Second, the Apple-Google AI partnership represents an unprecedented collaboration between two fierce competitors. While Apple benefits from Google’s Gemini 2.5 Pro model — arguably the most capable publicly available model — Google gains access to over 2 billion active Apple devices, making its AI technology a daily utility for a massive user base. The regulatory risks, however, are substantial: if EU regulators force Apple to offer alternative AI assistants, the exclusive Gemini integration could become a liability.

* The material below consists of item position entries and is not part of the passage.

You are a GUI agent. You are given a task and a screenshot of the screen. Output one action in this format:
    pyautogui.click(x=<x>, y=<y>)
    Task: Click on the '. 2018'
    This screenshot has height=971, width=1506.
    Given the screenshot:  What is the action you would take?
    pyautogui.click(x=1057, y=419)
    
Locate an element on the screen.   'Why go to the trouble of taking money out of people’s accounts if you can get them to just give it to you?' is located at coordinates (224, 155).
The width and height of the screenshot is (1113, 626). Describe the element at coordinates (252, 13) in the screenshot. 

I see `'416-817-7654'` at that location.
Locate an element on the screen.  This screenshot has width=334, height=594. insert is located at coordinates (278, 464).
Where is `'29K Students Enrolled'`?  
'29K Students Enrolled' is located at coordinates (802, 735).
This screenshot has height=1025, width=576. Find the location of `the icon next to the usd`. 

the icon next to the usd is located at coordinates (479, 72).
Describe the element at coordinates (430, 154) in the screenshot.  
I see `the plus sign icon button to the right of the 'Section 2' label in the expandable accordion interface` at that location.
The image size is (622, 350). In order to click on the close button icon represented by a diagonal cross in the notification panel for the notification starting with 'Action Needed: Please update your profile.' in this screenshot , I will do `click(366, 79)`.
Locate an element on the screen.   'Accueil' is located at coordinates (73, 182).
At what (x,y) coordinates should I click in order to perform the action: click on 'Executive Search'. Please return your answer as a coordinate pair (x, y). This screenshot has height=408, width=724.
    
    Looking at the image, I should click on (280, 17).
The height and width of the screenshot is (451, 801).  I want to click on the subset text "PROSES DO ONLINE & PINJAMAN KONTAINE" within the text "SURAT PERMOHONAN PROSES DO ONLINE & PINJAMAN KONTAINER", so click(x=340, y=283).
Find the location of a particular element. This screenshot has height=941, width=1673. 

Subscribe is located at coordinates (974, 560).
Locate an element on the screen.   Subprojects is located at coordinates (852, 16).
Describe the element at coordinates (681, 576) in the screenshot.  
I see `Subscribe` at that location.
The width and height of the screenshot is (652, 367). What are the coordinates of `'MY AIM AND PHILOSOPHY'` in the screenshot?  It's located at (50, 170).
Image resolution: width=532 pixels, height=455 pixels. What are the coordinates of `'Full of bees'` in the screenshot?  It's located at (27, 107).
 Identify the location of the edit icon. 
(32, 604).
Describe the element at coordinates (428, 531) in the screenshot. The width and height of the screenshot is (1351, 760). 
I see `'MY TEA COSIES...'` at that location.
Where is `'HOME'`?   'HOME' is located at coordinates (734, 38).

Third, the shift toward on-device plus cloud AI is becoming the dominant architecture for consumer AI. Apple’s approach — using small on-device models for simple queries and cloud models for complex reasoning — mirrors strategies from Samsung (Galaxy AI), Google (Pixel AI), and Microsoft (Copilot+). The key differentiator will be latency: if Apple can make cloud inference feel as fast as on-device processing, it will have solved the fundamental user-experience challenge of cloud-based AI.
Key Takeaways
- [Nvidia’s Inference Dominance]: Apple’s choice of Nvidia H100 GPUs — despite higher costs — confirms that Nvidia’s hardware and software ecosystem remains the preferred platform for production AI inference, not just training.
- [Apple’s Dual-Supplier Strategy]: By using Google TPUs for training and Nvidia GPUs for inference, Apple avoids vendor lock-in while optimizing each workload for its best-suited hardware.
- [$5 Billion AI Spend]: Apple’s projected 2026 AI compute budget of $5 billion underscores the enormous capital requirements for competing in the AI assistant market, with inference costs likely to exceed training costs over time.
- [Regulatory Risk Ahead]: The exclusive Gemini integration faces potential EU antitrust action under the Digital Markets Act, which could force Apple to open Siri to competing AI models — a development that would fundamentally alter the partnership’s value.